PP: Why do you take exception to the term "proteomics"?
CV: There isn't such a thing as "proteomics." People have been very misleading even using that term. There is no single collection of proteins. In your hundred trillion cells, you have 100 trillion different, constantly changing environments of new proteins being synthesized, others being shut down, in a constant regulatory phenomenon. What we need to understand is which proteins are there and how they are being regulated. There was a recent study published in Science by Svante Paabo in Germany, showing the only difference in protein expression between humans and chimpanzees was in the human brain. All the other cells were the same.
Chimpanzees, as is true for most mammals, have a great deal of higher intelligence. Anyone who has dogs certainly knows that animals have a lot of emotion and intelligence. Chimpanzees obviously have more, and we will be able to track the exact evolutionary events that occurred between chimpanzees and humans. We will know those events precisely before this century is over.
PP: When we spoke with you two years ago, you said that sequencing the human genome would bring us only to the doorstep of a new understanding of biology and medicine as we know it. What has occurred in the last two years?
CV: Unfortunately, not very much. We now know that human biology is far more complicated than we imagined, looking for a simple linear relationship out of the genetic code. As a society, we think as genetic determinists. Everybody talks about the genes that they received from their mother and father for this trait or that trait, when in fact those have very little impact on life outcomes.
Our biology is very complicated, dealing with hundreds of thousands of independent factors. And it is going to take a very long time to sort it all out at the pace things are moving.
PP: You have mapped the human genome. But are our genes our fate, our destiny?

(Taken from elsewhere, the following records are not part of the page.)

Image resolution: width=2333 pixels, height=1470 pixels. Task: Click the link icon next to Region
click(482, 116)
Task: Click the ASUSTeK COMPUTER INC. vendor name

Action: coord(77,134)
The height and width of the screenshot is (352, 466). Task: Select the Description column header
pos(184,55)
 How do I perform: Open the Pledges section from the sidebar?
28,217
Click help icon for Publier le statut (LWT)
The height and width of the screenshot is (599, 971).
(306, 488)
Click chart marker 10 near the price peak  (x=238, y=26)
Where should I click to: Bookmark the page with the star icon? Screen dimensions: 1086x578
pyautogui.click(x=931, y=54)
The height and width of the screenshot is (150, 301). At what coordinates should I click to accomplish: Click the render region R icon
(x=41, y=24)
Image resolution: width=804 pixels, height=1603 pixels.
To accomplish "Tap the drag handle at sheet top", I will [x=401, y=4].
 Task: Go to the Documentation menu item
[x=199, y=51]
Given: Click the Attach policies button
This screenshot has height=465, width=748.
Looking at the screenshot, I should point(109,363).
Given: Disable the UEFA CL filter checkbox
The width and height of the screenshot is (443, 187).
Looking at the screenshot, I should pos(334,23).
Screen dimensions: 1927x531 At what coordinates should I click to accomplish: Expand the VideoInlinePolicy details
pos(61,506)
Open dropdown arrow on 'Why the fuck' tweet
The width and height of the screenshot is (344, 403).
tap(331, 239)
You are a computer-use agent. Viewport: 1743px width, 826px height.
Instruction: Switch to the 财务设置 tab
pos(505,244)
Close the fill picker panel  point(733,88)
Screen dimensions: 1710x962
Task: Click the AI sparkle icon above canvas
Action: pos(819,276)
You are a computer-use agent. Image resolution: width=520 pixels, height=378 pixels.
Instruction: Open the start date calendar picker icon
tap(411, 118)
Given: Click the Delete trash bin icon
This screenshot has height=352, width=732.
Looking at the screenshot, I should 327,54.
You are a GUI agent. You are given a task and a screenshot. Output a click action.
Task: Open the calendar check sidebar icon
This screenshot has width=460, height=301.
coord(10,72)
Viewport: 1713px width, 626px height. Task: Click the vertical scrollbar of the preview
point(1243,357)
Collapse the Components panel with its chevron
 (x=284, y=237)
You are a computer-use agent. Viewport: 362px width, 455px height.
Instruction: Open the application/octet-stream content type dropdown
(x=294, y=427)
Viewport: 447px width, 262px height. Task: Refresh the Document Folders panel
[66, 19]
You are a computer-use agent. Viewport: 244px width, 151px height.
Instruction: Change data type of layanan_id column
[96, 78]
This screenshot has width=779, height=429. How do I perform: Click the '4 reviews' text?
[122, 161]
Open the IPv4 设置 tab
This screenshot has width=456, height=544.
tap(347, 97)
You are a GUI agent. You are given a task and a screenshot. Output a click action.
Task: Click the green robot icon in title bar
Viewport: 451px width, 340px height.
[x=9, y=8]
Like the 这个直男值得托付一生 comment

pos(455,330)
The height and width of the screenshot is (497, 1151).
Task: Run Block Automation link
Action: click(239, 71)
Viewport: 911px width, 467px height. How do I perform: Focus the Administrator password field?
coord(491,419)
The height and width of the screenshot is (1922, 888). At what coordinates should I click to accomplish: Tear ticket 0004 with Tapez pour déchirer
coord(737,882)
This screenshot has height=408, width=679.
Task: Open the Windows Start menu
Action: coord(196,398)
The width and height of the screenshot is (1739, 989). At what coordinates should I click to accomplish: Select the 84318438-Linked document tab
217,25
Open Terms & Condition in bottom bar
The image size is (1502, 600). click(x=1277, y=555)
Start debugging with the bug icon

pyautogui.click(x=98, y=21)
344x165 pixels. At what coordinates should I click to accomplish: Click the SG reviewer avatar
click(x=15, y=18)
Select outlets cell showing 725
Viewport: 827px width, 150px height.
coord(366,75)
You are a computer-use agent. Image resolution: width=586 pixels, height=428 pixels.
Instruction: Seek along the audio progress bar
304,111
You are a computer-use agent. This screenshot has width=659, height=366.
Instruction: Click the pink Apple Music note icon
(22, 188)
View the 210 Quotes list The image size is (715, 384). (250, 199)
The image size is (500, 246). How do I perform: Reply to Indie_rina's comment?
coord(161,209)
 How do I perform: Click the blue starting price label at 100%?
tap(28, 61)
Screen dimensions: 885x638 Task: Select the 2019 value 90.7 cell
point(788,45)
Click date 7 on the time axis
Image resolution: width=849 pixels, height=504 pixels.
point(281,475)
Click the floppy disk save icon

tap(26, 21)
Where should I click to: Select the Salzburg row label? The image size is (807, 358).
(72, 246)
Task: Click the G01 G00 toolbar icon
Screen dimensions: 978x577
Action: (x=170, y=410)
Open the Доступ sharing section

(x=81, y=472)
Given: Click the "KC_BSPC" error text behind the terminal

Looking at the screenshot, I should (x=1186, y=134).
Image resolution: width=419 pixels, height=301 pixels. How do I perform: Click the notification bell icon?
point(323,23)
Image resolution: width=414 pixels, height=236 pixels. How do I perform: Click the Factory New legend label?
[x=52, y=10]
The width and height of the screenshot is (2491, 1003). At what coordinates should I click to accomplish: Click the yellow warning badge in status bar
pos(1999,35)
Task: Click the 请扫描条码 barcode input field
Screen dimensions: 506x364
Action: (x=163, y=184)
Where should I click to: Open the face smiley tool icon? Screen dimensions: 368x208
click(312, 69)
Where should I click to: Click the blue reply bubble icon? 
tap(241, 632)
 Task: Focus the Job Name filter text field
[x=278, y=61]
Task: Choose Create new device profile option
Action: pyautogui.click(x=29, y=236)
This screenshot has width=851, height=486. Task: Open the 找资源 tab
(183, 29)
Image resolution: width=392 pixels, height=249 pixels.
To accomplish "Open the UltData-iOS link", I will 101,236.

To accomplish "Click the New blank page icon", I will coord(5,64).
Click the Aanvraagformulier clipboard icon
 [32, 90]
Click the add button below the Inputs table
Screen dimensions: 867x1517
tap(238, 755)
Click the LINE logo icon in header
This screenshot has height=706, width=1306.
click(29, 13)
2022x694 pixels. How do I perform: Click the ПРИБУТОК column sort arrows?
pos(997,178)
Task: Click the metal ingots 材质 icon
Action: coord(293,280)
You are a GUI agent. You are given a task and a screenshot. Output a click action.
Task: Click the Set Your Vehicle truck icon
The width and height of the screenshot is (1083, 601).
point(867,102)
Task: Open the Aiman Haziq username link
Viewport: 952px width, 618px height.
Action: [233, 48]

CV: Genes are absolutely not our fate. They can give us useful information about increased risk for disease, but in most cases they will not determine the actual cause of the disease, or the actual incidence of somebody getting it. Most biology will come from the complex interactions from all the proteins and cells working with environmental factors, not driven directly by the genetic code. Knowing you have a 30 percent increased risk of getting colon cancer does not tell you very much about colon cancer. It certainly doesn't tell you whether you will get it or not, but it can tell you that because you have an increased risk, you might be able to prevent yourself dying from colon cancer by having a checkup each year to detect its presence.
PP: One of your new institutes will be looking at the issues surrounding genetic discovery. With all this capability, do we run the risk of genetic discrimination in the future, and what are your thoughts about this whole issue?
CV: It is a tremendous risk, because we as a species want to discriminate against one another. The most important legislation that Congress can pass is the nondiscrimination bill that keeps people from using the genetic code as a factor in employment or insurance companies using it as a factor in individual insurance decisions. It makes sense to use it for populations. It doesn't make sense to use it against individuals.
I think it is critical that Congress pass this legislation, or the major benefits to society from the discoveries that my colleagues and I have made won't reach their potential. The TIGR Center for the Advancement of Genomics is going to work on key ethical and social issues related to my sequencing of the human genome.
PP: Can you refer readers to a source for information on genetics and proteins?
CV: The TIGR.org Web site to the section called GNN (Genome News Network) has some information. People just need to use common sense and not think that they are just the sum total of their genes, or they would be robots and not individuals with free will.